Selon Amnesty International, pas moins de 40% des conflits civils dans le monde ces soixante dernières années sont liés au contrôle des ressources naturelles. Le phénomène est particulièrement marqué sur le continent africain qui recèle 30% des ressources mondiales en minerais et où la production minière représente près d'un quart du produit intérieur brut.

"Des géographes ont superposé la carte des conflits armés en Afrique à celle des ressources minérales et des matières premières (ou à celle de la pénurie alimentaire et des famines). La relation était saisissante", déclare Apoli Bertrand Kameni, chercheur en science politique.

"Les minerais, surtout les minerais rares (ou stratégiques) si importants pour les techniques de pointe et la fabrication de produits de la vie quotidienne sont devenus un véritable acteur de la géopolitique mondiale", ajoute l'universitaire.

Malgré le vote du PE, qui s'est très nettement démarqué de la proposition initiale de la Commission basée sur le simple volontariat, la bataille des minerais des conflits est cependant loin d'être gagnée pour la gauche européenne. "Le Parlement a suivi à la ligne la position que j'ai toujours défendue et qui place les droits humains au-dessus des intérêts économiques. Il faudra maintenant en convaincre le Conseil", rappelle Marie Arena, l'eurodéputée belge en charge du dossier.

Dans l'évolution du dossier des minerais des conflits, le poids de l'opinion publique s'est avéré considérable. Plus de 50 000 personnes ont en effet signé la pétition d'Amnesty International demandant aux parlementaires européens de montrer l'exemple. Des compagnies internationales important des minerais du conflit, sous la pression notamment des réseaux sociaux, s'inquiètent d'une détérioration de leur image et d'éventuelles conséquences dans la marche de leurs affaires.
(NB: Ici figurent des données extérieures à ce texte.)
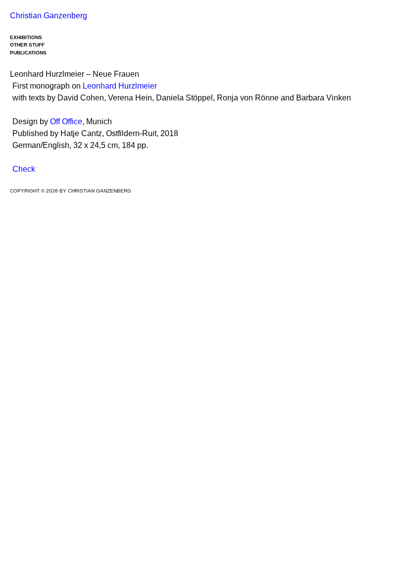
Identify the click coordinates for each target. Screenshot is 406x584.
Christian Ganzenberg (48, 15)
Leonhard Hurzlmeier (120, 86)
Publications (28, 52)
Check (23, 169)
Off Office (66, 121)
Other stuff (27, 45)
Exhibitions (26, 37)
Mais les voix qui s'élèvent pour dénoncer les "effets pervers" des législations contraignantes sont elles aussi nombreuses. Dans une lettre ouverte publiée en septembre dernier, soixante-dix chercheurs, hommes politiques ou responsables d'organisations non gouvernementales affirmaient, qu'au lieu d'améliorer les choses, la loi Dodd-Frank votée aux Etats-Unis en 2010 avait eu "un certain nombre de conséquences non intentionnelles et dommageables". Selon eux, elle aurait conduit certains acheteurs internationaux "à se conformer à la législation en se retirant du Congo" du fait de l'absence de système de traçabilité fiable. Des milliers de mineurs se retrouvent sans gagne-pain et deviennent des proies faciles pour des groupes armés, affirment-ils."Les minerais aident à perpétuer les conflits" mais "ils n'en sont pas la cause", défendent-ils.

Le dossier des "minerais du sang" risque donc de faire encore couler beaucoup d'encre. Les détracteurs du texte du PE n'ont pas dit leur dernier mot. Les lobbyistes tels qu'Eurométaux, Digitaleurope, la Chambre de commerce américaine de l'UE (AMCHAMEU) ou Business Europe ne manqueront pas de faire pression afin de modifier la réglementation lors de son examen par la Commission européenne et le Conseil de l'UE, deux institutions au sein desquelles les partis conservateurs et libéraux, largement opposés au texte du PE, jouissent d'une grande influence.